*TEXT PROVIDED*.
┄┄┄┄┄┄┄┄┄┄┄┄┄┄┄┄┄┄┄┄
# What are the eschatological implications of Light/Day in Scripture?



## WrittenFromUtopia (Feb 15, 2006)

There seems to be a recurring pattern in Scripture of the coming of the light, and the new "day", as opposed to the night or darkness. The "day of the Lord" is said to be a dark day, or night, and a day of darkness in the prophetic literature of the OT. The coming of Christ is said to be the light coming into the world, and the calling of people out of the dark into God's marvelous light. I am thinking that this pattern has significant implications for understanding eschatology in Scripture...

Some verses to consider:



> And God said, "Let there be light," and there was light. And God saw that the light was good. And God separated the light from the darkness. (Genesis 1:3-4)
> 
> For God, who said, 'Let light shine out of darkness,' has shone in our hearts to give the light of the knowledge of the glory of God in the face of Jesus Christ. (2 Corinthians 4:6)
> 
> ...


----------



## SolaScriptura (Feb 15, 2006)

> _Originally posted by WrittenFromUtopia_
> I am thinking that this pattern has significant implications for understanding eschatology in Scripture...



I'd be interested to know what significant implications you perceive from this pattern. 
(Not that I necessarily disagree with you. I've just not really thought about it before and I'd rather not post opinions without at least _some_ forethought. :bigsmile:


----------



## WrittenFromUtopia (Feb 15, 2006)

Basically, the idea of the "age" and the "age to come", how that relates to the "night" and "day" theme.. the timing of the "day of the Lord" (past - a.d. 70 - or future?), etc...


----------



## crhoades (Feb 15, 2006)

Been reading James Jordan or Leithart again? 

Sorry, Gabe...had to. It was just sitting there. Back to intelligent, charitable, reformed discussion.

Incredible set of verses.


----------



## Dan.... (Feb 15, 2006)

*I'll not give an opinion pro or con of the book, but just an FYI*. It has been a few years since I read it, but A.W. Pink's _Gleanings in Genesis_ goes into detail on a symbolic interpretation of the creation week. He held that the creation week is a picture of salvation. He held a gap theory and that the creation week was actually a re-creation week. He taught that just as the earth was being transformed from darkness to light, from desolation to order, so also in salvation, God transforms man from spiritual darkness to spiritual light.


----------



## WrittenFromUtopia (Feb 15, 2006)

> _Originally posted by crhoades_
> Been reading James Jordan or Leithart again?
> 
> Sorry, Gabe...had to. It was just sitting there. Back to intelligent, charitable, reformed discussion.
> ...



No, I stay away from heretics.


----------



## crhoades (Feb 15, 2006)
┄┄┄┄┄┄┄┄┄┄┄┄┄┄┄┄┄┄┄┄
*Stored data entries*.
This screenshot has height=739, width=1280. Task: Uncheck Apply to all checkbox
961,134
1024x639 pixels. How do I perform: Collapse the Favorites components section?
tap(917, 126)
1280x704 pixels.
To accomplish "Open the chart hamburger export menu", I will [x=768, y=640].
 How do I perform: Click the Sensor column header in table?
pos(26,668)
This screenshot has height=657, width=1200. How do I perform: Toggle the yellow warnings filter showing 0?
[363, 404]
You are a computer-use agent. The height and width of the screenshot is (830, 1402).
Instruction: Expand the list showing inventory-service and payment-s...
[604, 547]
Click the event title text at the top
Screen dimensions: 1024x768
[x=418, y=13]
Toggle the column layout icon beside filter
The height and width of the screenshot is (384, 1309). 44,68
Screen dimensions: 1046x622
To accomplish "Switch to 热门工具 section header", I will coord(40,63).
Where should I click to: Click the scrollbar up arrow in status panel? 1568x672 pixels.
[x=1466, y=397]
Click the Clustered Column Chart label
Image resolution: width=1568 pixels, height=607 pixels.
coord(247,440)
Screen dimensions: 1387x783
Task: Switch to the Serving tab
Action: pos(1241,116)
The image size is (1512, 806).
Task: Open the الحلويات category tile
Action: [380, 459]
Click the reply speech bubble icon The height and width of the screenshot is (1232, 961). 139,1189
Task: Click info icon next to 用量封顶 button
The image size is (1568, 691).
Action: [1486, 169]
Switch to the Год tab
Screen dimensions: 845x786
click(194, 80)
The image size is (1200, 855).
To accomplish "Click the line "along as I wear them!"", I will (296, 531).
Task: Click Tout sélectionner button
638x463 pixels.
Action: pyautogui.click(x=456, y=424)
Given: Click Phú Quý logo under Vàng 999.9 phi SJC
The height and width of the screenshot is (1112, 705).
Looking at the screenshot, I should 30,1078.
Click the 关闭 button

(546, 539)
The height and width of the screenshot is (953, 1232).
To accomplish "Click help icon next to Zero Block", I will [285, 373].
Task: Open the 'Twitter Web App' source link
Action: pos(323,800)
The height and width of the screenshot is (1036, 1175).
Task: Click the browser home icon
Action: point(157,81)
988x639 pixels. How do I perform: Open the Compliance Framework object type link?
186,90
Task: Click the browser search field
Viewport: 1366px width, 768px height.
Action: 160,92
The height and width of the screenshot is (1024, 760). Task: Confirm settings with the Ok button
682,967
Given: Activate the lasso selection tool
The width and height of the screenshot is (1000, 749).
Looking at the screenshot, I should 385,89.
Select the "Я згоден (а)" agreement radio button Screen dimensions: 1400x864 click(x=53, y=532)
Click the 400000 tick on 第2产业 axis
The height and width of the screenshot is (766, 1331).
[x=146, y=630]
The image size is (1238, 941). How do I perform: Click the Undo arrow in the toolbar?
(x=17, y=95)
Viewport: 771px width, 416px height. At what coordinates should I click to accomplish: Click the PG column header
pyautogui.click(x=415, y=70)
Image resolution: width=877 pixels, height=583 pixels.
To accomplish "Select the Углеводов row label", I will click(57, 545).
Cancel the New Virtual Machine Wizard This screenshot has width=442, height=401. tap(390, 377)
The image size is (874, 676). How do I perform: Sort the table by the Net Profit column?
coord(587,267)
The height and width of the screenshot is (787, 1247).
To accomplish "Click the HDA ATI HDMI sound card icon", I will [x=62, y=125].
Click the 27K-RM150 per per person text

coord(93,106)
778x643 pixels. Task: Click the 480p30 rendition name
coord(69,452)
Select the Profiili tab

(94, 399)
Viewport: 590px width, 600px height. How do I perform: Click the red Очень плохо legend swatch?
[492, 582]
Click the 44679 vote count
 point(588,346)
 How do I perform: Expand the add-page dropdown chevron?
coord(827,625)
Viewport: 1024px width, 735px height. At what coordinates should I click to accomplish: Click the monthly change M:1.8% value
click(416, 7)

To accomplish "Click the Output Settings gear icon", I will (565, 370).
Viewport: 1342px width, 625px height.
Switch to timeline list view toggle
┄┄┄┄┄┄┄┄┄┄┄┄┄┄┄┄┄┄┄┄
*TASK REQUIREMENTS*.
A. Answer these questions from the forum thread on light and day in Scripture:
(i) Which Scripture reference is given for the verse "Let there be light"?
(ii) Which book does Dan.... name as giving a symbolic interpretation of the creation week?
(iii) What past date does WrittenFromUtopia name as one possible timing for the "day of the Lord"?
B. Carry the forum thread on light and day in Scripture forward from its last line, writing the post that follows the final heading.
The records are material separate from the forum thread on light and day in Scripture.

*ANSWERS TO THE EXERCISES*.
A.
(i) Genesis 1:3-4
(ii) A.W. Pink's _Gleanings in Genesis_
(iii) A.D. 70

B.
> _Originally posted by WrittenFromUtopia_
> 
> 
> > _Originally posted by crhoades_
> ...



Serious face on...When interpreting scripture, what guides/controls our use of imagery and typological interpretations? We all grant that there are themes woven through the Bible such as light/darkness etc. How do we know that we can tie all of them together into a man-made theory of coherence vs. allowing the imagery to work within its context. The reason I threw the Jordan and Leithart joke in there was that they have been notorious for doing this very thing. Bahnsen used the words interpretive maximalism to paint Jordan and even Chilton's Days of Vengence. Should we not let Scripture determine the proper exegesis of typological verses and then stop? Looking for discussion regarding the use of typology and the verses above not wanting to get into FV stuff.

[Edited on 2-15-2006 by crhoades]


----------



## WrittenFromUtopia (Feb 15, 2006)

That's why I posted the thread. I'm not making any claims at all. I'm not forcing Scripture into any preconceived notion of poetry, literature, or any other systematic structure.


----------



## crhoades (Feb 15, 2006)

> _Originally posted by WrittenFromUtopia_
> That's why I posted the thread. I'm not making any claims at all. I'm not forcing Scripture into any preconceived notion of poetry, literature, or any other systematic structure.



Not even eschatology?

One more passage to add to the list especially hitting on the eschatalogical implications:

Rev.21
22And I saw no temple in the city, for its temple is the Lord God the Almighty and the Lamb. 23And the city has no need of sun or moon to shine on it, for the glory of God gives it *light*, and its lamp is the Lamb. 24By its *light* will the nations walk, and the kings of the earth will bring their glory into it, 25and its gates will never be shut by day--and there will be no night there. 26They will bring into it the glory and the honor of the nations. 27But nothing unclean will ever enter it, nor anyone who does what is detestable or false, but only those who are written in the Lamb's book of life. 

Rev. 22
5And night will be no more. They will need no light of lamp or sun, for the Lord God will be their light, and they will reign forever and ever. 

Do a search on ' sun' in Revelation. Cool stuff.


----------



## WrittenFromUtopia (Feb 15, 2006)




----------



## RamistThomist (Feb 15, 2006)

> _Originally posted by WrittenFromUtopia_
> 
> 
> > _Originally posted by crhoades_
> ...



Vern Poythress uses the same method. This isn't "hippie eisogesis" is it? Remember that phrase?  .Don't worry, though, I think this kind of stuff is cool.


----------



## WrittenFromUtopia (Feb 15, 2006)

> _Originally posted by Draught Horse_
> 
> 
> > _Originally posted by WrittenFromUtopia_
> ...



Yeah, I remember that phrase and there's a good reason I used it. I haven't exegeted or eisogeted anything in this thread. I posted verses and asked if this was an eschatological theme. Your post is worthless. Don't get mad at me for rightly being critical of your Federal Vision and New Perspective friends. May God be gracious to you.

[Edited on 2-15-2006 by WrittenFromUtopia]


----------



## RamistThomist (Feb 15, 2006)

> _Originally posted by WrittenFromUtopia_
> Your post is worthless.



Really? I liked it.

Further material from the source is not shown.